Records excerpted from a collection
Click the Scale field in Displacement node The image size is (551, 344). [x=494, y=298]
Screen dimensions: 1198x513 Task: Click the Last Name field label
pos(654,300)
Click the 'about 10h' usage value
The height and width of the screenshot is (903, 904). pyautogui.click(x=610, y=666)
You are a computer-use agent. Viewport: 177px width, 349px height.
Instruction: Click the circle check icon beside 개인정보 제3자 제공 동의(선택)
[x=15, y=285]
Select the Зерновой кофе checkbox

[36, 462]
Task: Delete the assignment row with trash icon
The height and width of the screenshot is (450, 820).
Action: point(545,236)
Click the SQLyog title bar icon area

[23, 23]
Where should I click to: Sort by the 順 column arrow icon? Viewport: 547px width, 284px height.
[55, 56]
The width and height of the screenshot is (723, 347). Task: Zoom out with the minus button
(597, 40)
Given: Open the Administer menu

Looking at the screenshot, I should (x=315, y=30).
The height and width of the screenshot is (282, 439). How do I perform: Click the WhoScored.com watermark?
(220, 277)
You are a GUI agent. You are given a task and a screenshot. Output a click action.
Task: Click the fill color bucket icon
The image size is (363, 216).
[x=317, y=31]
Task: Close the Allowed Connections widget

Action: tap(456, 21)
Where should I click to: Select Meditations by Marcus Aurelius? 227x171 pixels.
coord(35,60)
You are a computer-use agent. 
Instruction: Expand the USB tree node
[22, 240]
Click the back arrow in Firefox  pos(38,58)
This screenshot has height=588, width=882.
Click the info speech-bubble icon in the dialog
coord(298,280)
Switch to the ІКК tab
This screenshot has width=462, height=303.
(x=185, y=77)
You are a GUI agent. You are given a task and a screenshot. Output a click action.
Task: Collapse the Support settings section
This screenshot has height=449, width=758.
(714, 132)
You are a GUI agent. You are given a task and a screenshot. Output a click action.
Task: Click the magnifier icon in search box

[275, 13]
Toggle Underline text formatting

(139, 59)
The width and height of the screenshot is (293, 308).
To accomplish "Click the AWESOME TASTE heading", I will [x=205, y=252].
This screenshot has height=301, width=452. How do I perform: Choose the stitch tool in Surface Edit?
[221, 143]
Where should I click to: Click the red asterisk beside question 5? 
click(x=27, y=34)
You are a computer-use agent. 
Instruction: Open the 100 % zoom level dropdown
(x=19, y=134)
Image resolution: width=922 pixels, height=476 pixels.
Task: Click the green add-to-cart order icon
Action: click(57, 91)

*Problem statement:* Without leaving anything out, repeat the data exactly.

*Result for this task:*
Click the Scale field in Displacement node The image size is (551, 344). [x=494, y=298]
Screen dimensions: 1198x513 Task: Click the Last Name field label
pos(654,300)
Click the 'about 10h' usage value
The height and width of the screenshot is (903, 904). pyautogui.click(x=610, y=666)
You are a computer-use agent. Viewport: 177px width, 349px height.
Instruction: Click the circle check icon beside 개인정보 제3자 제공 동의(선택)
[x=15, y=285]
Select the Зерновой кофе checkbox

[36, 462]
Task: Delete the assignment row with trash icon
The height and width of the screenshot is (450, 820).
Action: point(545,236)
Click the SQLyog title bar icon area

[23, 23]
Where should I click to: Sort by the 順 column arrow icon? Viewport: 547px width, 284px height.
[55, 56]
The width and height of the screenshot is (723, 347). Task: Zoom out with the minus button
(597, 40)
Given: Open the Administer menu

Looking at the screenshot, I should (x=315, y=30).
The height and width of the screenshot is (282, 439). How do I perform: Click the WhoScored.com watermark?
(220, 277)
You are a GUI agent. You are given a task and a screenshot. Output a click action.
Task: Click the fill color bucket icon
The image size is (363, 216).
[x=317, y=31]
Task: Close the Allowed Connections widget

Action: tap(456, 21)
Where should I click to: Select Meditations by Marcus Aurelius? 227x171 pixels.
coord(35,60)
You are a computer-use agent. 
Instruction: Expand the USB tree node
[22, 240]
Click the back arrow in Firefox  pos(38,58)
This screenshot has height=588, width=882.
Click the info speech-bubble icon in the dialog
coord(298,280)
Switch to the ІКК tab
This screenshot has width=462, height=303.
(x=185, y=77)
You are a GUI agent. You are given a task and a screenshot. Output a click action.
Task: Collapse the Support settings section
This screenshot has height=449, width=758.
(714, 132)
You are a GUI agent. You are given a task and a screenshot. Output a click action.
Task: Click the magnifier icon in search box

[275, 13]
Toggle Underline text formatting

(139, 59)
The width and height of the screenshot is (293, 308).
To accomplish "Click the AWESOME TASTE heading", I will [x=205, y=252].
This screenshot has height=301, width=452. How do I perform: Choose the stitch tool in Surface Edit?
[221, 143]
Where should I click to: Click the red asterisk beside question 5? 
click(x=27, y=34)
You are a computer-use agent. 
Instruction: Open the 100 % zoom level dropdown
(x=19, y=134)
Image resolution: width=922 pixels, height=476 pixels.
Task: Click the green add-to-cart order icon
Action: click(57, 91)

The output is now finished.